I missed my chance on the day I started Camino. Today I rejected my chance because I didn’t like the human gatekeeper. I often let my instinct drive. Tristan and I improvised rituals. Better than that obedient guy praying at me. I was rather hoping for two taciturn French monks to sternly shove me into a fountain. Instead there was that very familiar schoolteacher type and his disapproval. Catholics.

Onwards.

The advantage of travelling with Tristan is that he knows things about wines and food that have come from many years of study and understanding. The disadvantage of travelling with Tristan is that he knows things about wines and food that have come from many years of study and understanding.

“Oh look at that,” he says. “That’s an immaculately put together bottle.” *pop* We stopped at Dartigalongue. They make Bas Armagnac in very small batches. We arrived in a tiny village as the rain was hammering down. We met a very lovely man and we tasted Armagnac. This evening I brought up a bottle of wine that had been given to Lou and I by our hotel in Majorca. We both took one sip and rejected it as vile. So the 25 year old bottle went pop, and I’m going to sleep like a log and snore like a lumberjack.

Back in holy Lourdes

Lourdes.

I haven’t been here for quite some time, but the journey here today from Barcelona gave me plenty of flashbacks.

Wakeup and out past mildly disgruntled desk staff to claim Bergman before the authorities get him. I then sat in him a short while until Tristan came. “I don’t think you’ll be welcome back at that hotel,” he observes, as he describes his checkout experience. Yep, I’m pretty sure of that. Linkback FUN. Mostly I’m extremely balanced and kind, but the scale got tipped just by city people after country peace. I can more or less keep my logic and my cool while I’m angry, and I did. It was all just so unnecessary and expensive and I had the misfortune to be speaking to the wrong human.

We stopped at a coffee shop and had an omelette and of course that was when I got my parking ticket. No idea how to pay it, and no instructions on the ticket, like I should know. I tried through a machine. Didn’t work. Big cities!!! Lou is right to just want to get out of them ASAP. This is why last time we went straight to Girona. It’s not a metropolis. Barcelona can go suck a pig.
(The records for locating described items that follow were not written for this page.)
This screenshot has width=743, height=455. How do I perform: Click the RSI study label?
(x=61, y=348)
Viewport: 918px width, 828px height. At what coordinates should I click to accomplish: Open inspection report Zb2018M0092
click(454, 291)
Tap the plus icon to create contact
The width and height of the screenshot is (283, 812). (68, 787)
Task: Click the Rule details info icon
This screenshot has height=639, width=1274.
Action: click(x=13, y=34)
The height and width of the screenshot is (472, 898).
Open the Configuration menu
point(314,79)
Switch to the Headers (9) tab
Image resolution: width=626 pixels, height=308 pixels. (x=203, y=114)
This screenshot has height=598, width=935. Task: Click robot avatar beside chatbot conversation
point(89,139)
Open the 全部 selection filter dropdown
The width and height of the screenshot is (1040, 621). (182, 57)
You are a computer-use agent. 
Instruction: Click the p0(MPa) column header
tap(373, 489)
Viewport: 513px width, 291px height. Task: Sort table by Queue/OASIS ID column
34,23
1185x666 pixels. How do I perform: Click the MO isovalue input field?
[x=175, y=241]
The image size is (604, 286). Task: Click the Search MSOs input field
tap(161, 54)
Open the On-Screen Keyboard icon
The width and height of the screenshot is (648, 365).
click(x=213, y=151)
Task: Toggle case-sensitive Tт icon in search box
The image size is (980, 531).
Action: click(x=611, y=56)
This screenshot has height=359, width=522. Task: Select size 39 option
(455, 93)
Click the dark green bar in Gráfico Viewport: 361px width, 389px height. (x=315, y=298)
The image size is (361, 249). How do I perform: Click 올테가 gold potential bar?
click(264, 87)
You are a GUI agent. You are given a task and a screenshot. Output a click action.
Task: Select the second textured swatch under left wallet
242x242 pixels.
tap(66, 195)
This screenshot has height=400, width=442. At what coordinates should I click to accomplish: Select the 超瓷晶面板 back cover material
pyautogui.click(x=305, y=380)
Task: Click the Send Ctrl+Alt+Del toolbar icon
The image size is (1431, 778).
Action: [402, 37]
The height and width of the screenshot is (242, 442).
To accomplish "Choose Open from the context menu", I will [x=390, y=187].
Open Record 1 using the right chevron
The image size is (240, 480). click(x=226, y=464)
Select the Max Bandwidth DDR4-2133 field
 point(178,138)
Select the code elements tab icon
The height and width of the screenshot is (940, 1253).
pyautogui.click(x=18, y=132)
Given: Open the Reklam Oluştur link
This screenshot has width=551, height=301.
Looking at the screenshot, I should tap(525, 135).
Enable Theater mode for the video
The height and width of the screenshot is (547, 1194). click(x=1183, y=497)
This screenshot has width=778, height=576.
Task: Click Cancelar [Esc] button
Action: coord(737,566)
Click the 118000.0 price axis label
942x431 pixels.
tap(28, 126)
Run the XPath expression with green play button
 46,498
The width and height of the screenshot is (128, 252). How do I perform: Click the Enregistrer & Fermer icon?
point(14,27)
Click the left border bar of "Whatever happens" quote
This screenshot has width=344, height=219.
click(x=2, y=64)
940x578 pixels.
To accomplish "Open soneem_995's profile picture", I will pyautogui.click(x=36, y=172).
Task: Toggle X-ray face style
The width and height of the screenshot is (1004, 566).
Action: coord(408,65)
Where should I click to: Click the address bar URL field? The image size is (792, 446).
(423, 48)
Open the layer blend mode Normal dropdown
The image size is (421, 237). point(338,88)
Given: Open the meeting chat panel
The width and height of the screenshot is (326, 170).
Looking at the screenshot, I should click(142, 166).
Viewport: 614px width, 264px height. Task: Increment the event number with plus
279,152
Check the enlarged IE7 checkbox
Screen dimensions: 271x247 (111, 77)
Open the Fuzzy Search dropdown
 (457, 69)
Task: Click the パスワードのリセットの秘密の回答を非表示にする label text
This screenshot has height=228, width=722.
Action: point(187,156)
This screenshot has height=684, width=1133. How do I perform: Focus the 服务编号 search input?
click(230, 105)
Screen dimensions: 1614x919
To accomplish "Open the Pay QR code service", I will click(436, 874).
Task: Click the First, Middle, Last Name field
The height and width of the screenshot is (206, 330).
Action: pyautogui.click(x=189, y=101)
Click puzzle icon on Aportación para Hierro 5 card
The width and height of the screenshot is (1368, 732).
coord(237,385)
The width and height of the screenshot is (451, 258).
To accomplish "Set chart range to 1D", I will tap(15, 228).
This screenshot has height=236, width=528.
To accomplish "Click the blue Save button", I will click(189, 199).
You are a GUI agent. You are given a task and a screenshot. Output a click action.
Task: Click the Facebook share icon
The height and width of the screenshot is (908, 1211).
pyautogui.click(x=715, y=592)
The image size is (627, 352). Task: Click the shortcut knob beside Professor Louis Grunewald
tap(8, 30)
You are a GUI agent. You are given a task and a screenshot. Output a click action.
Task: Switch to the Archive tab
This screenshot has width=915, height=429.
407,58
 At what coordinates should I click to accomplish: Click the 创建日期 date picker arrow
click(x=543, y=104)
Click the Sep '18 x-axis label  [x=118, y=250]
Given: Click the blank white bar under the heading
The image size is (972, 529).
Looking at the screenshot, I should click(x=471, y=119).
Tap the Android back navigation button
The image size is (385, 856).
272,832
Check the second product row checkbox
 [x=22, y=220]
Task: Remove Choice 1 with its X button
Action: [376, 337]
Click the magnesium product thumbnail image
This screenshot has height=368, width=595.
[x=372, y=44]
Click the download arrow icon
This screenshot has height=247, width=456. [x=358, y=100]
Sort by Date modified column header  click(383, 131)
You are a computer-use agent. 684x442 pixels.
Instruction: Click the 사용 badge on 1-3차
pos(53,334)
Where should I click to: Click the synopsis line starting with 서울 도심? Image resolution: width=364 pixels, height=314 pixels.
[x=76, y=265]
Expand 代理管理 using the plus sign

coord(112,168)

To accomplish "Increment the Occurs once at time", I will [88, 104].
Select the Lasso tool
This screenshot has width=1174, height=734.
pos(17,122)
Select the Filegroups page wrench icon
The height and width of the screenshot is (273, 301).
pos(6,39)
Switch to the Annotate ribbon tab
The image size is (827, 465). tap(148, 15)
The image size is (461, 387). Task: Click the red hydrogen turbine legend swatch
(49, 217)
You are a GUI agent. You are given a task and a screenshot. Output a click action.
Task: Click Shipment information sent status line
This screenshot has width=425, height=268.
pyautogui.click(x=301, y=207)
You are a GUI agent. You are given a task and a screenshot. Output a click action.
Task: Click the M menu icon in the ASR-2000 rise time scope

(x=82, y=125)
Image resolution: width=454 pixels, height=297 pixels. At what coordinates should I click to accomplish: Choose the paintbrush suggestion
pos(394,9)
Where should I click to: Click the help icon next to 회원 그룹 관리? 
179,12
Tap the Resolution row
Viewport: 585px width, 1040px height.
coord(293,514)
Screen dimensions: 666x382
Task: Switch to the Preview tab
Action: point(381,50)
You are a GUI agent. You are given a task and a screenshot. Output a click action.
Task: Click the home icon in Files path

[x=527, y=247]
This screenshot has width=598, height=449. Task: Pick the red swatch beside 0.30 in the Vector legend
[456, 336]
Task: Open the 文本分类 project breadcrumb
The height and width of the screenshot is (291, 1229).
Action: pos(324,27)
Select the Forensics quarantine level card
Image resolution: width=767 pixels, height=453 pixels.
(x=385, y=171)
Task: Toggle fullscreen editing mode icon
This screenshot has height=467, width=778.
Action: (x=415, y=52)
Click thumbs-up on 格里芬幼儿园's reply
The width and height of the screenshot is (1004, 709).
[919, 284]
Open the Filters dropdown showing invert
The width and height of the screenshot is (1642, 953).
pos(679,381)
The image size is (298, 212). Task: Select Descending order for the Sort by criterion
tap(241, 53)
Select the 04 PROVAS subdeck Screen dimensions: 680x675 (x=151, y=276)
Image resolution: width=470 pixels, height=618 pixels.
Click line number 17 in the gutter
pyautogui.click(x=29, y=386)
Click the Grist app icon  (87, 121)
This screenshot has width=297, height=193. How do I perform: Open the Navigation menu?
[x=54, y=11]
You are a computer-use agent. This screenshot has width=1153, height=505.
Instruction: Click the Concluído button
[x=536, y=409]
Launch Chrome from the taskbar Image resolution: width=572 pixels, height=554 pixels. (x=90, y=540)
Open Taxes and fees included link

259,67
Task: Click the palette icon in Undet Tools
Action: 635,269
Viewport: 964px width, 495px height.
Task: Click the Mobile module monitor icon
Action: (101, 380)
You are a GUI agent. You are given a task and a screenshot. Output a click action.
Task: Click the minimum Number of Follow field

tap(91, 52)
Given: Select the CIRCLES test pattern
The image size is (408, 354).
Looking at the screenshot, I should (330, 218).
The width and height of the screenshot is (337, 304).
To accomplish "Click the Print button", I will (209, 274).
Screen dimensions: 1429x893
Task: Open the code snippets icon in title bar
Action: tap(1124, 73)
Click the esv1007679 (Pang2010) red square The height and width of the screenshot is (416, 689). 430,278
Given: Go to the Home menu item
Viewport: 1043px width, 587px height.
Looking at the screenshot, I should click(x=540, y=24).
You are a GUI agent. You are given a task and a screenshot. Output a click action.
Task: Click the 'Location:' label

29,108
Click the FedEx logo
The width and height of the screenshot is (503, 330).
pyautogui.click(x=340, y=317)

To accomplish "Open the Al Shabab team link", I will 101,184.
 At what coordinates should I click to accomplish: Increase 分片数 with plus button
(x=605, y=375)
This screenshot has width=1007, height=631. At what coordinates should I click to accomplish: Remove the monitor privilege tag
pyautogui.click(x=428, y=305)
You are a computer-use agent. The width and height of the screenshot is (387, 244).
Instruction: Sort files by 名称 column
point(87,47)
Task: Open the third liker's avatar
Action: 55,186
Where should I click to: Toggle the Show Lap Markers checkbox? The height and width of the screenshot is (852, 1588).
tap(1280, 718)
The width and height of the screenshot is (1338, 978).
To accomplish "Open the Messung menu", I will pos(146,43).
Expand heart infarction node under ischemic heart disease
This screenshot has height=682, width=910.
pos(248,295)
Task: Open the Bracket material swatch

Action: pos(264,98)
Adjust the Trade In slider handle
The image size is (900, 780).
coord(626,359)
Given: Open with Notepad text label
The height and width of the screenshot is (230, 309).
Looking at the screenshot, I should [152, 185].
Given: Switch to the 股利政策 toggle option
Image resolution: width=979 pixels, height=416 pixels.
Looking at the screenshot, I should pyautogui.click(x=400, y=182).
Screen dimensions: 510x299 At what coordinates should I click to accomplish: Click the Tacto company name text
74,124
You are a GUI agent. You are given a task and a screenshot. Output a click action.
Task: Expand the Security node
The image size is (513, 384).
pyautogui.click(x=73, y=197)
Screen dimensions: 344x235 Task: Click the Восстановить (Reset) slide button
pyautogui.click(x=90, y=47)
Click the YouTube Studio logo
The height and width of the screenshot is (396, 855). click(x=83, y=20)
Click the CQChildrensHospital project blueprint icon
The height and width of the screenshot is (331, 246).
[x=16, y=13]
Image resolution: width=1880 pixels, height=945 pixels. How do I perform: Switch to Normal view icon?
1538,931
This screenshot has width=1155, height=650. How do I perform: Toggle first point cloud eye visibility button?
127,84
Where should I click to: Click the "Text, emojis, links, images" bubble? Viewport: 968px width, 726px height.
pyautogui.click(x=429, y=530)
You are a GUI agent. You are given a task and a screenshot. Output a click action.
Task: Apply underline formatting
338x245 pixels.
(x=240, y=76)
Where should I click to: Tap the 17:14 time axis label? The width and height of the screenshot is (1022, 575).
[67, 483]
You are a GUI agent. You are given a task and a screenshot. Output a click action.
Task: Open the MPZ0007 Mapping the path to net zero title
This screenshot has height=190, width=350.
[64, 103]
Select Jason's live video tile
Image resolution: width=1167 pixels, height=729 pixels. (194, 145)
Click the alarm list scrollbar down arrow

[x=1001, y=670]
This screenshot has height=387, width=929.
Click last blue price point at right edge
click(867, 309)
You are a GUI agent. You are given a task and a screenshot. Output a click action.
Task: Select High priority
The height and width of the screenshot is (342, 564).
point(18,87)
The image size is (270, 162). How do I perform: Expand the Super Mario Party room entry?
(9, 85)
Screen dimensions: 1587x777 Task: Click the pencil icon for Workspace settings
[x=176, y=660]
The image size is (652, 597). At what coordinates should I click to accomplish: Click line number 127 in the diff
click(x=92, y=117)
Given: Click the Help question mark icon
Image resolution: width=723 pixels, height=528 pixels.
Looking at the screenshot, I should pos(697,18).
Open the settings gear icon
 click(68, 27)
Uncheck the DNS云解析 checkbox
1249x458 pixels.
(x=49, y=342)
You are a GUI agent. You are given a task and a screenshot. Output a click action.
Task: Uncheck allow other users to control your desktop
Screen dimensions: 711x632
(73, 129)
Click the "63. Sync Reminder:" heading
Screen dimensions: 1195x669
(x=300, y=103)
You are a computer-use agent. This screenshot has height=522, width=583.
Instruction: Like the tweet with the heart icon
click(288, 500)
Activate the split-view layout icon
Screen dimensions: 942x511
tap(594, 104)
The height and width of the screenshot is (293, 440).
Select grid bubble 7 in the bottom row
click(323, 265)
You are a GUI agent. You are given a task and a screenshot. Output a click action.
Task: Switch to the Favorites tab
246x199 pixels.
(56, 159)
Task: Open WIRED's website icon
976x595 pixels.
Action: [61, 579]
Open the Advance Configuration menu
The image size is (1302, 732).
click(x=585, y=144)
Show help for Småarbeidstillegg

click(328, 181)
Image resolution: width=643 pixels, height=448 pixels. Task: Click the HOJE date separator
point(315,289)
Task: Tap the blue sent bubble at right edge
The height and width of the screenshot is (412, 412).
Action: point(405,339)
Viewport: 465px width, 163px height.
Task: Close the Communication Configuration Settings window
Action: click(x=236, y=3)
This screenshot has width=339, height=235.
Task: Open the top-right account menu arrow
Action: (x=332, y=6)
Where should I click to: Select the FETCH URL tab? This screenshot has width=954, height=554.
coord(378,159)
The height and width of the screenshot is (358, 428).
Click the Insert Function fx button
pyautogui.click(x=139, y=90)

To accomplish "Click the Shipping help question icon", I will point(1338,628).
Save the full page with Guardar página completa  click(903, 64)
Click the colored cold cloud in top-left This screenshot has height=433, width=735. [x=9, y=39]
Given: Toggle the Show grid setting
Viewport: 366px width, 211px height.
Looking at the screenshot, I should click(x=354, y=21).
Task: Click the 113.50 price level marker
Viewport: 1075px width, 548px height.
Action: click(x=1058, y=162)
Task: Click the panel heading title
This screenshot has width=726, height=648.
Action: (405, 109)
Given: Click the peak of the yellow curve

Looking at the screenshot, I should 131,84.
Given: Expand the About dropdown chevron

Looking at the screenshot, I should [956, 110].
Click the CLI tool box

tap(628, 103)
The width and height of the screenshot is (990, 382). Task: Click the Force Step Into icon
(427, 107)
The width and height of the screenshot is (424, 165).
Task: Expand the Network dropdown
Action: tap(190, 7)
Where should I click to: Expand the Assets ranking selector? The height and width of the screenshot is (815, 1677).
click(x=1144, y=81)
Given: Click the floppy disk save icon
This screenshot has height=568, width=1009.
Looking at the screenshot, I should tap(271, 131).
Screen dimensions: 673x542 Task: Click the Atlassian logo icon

Bergie Tristan and I struck out up through the Pyrenees, avoiding toll roads, following our nose. We took the route that looked pretty. Lakes and mountains.

At lunchtime we tried a place that is an albergue for pilgrims on Camino. We are in that familiar territory now. The owner’s son was having a kidney transplant, and an extraordinary sunpickled woman (“She could have been Andean!”) directed us to Entremont restaurant in Liguerre, just five minutes away. There we had one of the best priced and thought out set menus I’ve ever had in Spain, bearing in mind all the weeks of Camino. An incredible lunch. One to remember. In a beautiful place.

And I guess that this is the purpose of the return trip. We are taking it slow, and we are seeking beauty and nurture as we go. It’s no coincidence we are in Lourdes now, where so much started for me, and for my mother before me. Now I’ve carried that holy water to Santiago and committed it to the ocean and to God, now that Compostela is written and dedicated to her memory, now I can come back to this holy holy place and I can maybe find out about what the energies can shift in my life and the life of those I love in the NOW. Last Camino was about the past. I might get a passport tomorrow, stamp it, get dunked by the funky monks and then finish another Compostela in decades on the same passport. Intention is all. Once you’re on the journey you’re on the journey. I could fly there at 100 and finish.

Bedtime now for me. We found pizza. Now we are two men lying farting next to one another. We have to check out early. Perfect opportunity to go get smacked about by God on a Tuesday.